A severe case of dysentery in 1833 strengthened his resolve to abandon his career as a chemist and he proceeded to commit himself solely to his painting. In June 1835, he became a member of the Munich Art Association and travelled that same year to southern Tirol with the landscape painter Eduard Schleich, the Elder.

In 1839 he completed his first painting entitled ''The Poor Poet'. Although this recurring motif would later be considered his most well-known body of work, the painting was not accepted at this time by the jury of the Munich Art Association.

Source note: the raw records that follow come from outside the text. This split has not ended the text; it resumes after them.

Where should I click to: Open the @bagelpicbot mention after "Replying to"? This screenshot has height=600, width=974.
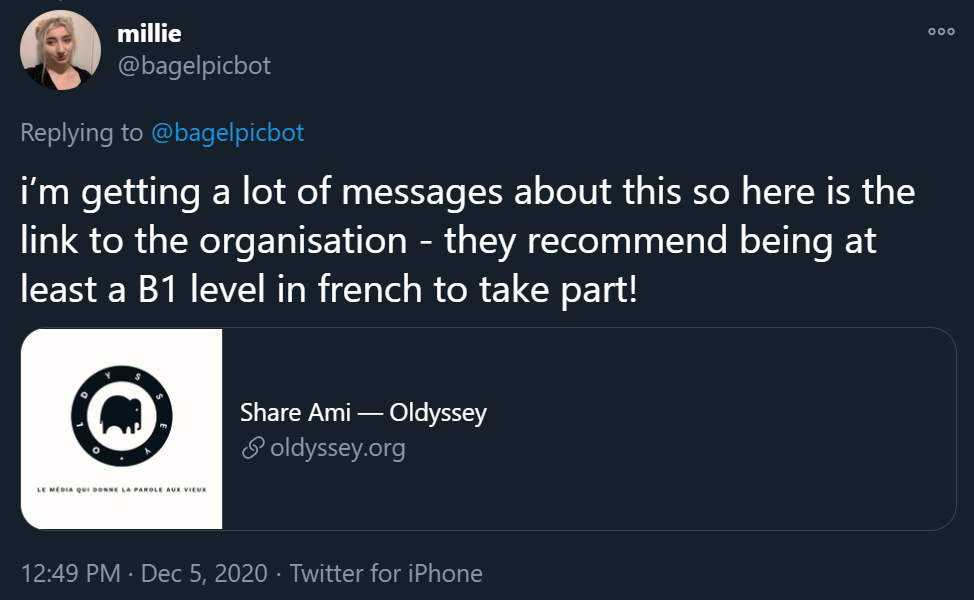coord(227,132)
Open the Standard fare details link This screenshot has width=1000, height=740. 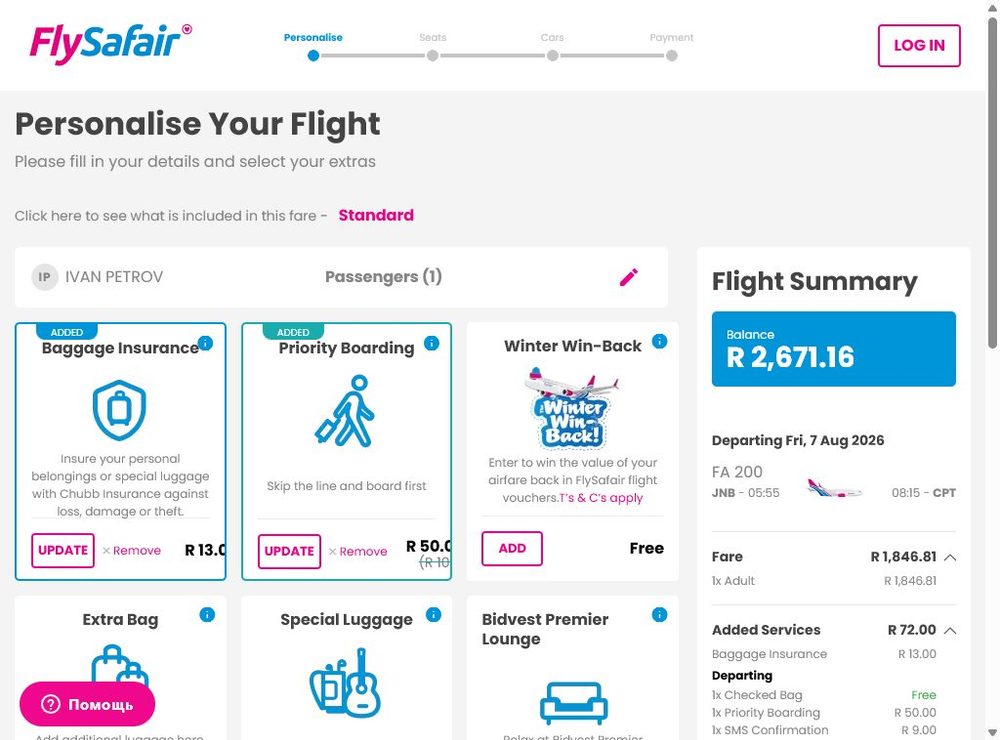click(376, 216)
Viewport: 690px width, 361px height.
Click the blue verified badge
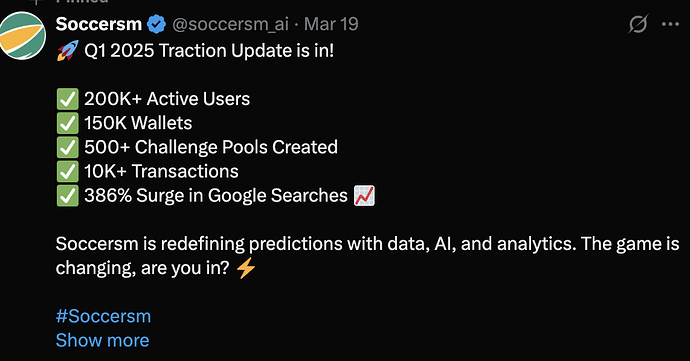point(156,24)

As regards his graphic production, the first publication in 1844 of his own illustrations in the Munich weekly paper 'Fliegende Blätter' is considered quite significant. His visits to the Industrial Exposition in Paris and the World's Fair exhibition in London in 1851 were his first contact with the Oriental scenes which would begin to inform his work.

To the deserving painter were bestowed numerous honours during the second half of Spitzweg's lifetime: in 1865 the Bavarian Royal Merit Order of St. Michael was conferred upon him, and in 1875 he was named an honorary member of the Academy of Fine Arts.

Carl Spitzweg died on 23th of September in 1885 and was entombed in the historic South Cemetery in Munich.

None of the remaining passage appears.